The first function, of course, remains the same. The second one changed though:
Disassembly of section .text._D3iii29__T3fooVAyaa7_75736520726566Z3fooFNaNbNfZi: 00000000 <_D3iii29__T3fooVAyaa7_75736520726566Z3fooFNaNbNfZi>: 0: 55 push ebp 1: 8b ec mov ebp,esp 3: b8 00 00 00 00 mov eax,0x0 8: 50 push eax 9: e8 fc ff ff ff call a<_D3iii29__T3fooVAyaa7_75736520726566Z3fooFNaNbNfZi+0xa> e: 8b 00 mov eax,DWORD PTR [eax] 10: 83 c4 04 add esp,0x4 13: 5d pop ebp 14: c3 ret 15: 90 nop 16: 90 nop 17: 90 nop
See that mov eax,DWORD PTR [eax]? It is no longer returning the pointer (which, of course, is what ref return does under the hood), but now what is pointed by it - a normal, non-ref, value return.
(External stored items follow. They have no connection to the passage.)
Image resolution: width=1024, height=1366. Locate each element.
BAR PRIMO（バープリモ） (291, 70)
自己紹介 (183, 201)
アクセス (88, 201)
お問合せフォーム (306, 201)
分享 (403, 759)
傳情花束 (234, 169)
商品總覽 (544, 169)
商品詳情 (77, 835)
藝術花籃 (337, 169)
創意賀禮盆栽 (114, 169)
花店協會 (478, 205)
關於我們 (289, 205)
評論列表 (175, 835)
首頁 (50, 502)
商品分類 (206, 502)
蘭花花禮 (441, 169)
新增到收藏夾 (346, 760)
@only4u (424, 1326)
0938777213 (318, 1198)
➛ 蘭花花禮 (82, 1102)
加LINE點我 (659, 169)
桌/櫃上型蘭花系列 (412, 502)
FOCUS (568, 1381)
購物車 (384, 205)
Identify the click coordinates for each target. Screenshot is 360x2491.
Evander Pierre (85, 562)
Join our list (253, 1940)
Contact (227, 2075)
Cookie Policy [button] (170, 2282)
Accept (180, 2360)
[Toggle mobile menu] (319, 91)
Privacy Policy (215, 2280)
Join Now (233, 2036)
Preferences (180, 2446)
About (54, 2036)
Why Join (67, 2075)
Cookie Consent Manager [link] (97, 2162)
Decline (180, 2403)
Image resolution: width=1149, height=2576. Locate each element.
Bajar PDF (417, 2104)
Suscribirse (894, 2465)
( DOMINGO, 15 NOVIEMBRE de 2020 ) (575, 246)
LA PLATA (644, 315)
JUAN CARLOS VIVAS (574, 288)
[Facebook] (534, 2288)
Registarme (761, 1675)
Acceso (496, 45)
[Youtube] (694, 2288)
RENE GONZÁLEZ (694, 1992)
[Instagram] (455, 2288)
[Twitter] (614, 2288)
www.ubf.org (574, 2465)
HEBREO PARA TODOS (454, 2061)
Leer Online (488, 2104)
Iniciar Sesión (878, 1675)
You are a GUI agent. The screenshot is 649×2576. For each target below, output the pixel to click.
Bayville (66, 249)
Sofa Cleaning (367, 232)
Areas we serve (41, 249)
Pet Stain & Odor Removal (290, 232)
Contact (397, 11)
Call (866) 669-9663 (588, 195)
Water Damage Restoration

So that's the difference between auto return and auto ref.
Just for completeness, let's change it to ref int and see what happens:
$ dmd iii iii.d(6): Error: constant 0 is not an lvalue iii.d(11): Error: template instance iii.foo!"" error instantiating
Now it is an error to just return 0 because that isn't a valid ref.
The practical use case is that templates may make more complex decisions as to what to do in their body, and thus their return type, based on all kinds of arguments. It might just return whatever type was passed into its arguments, it might check platform version (tho that'd be some ugly code lol), whatever. auto ref allows you to cover various cases like that without needing to write separate function signatures (and thus, function bodies) yourself.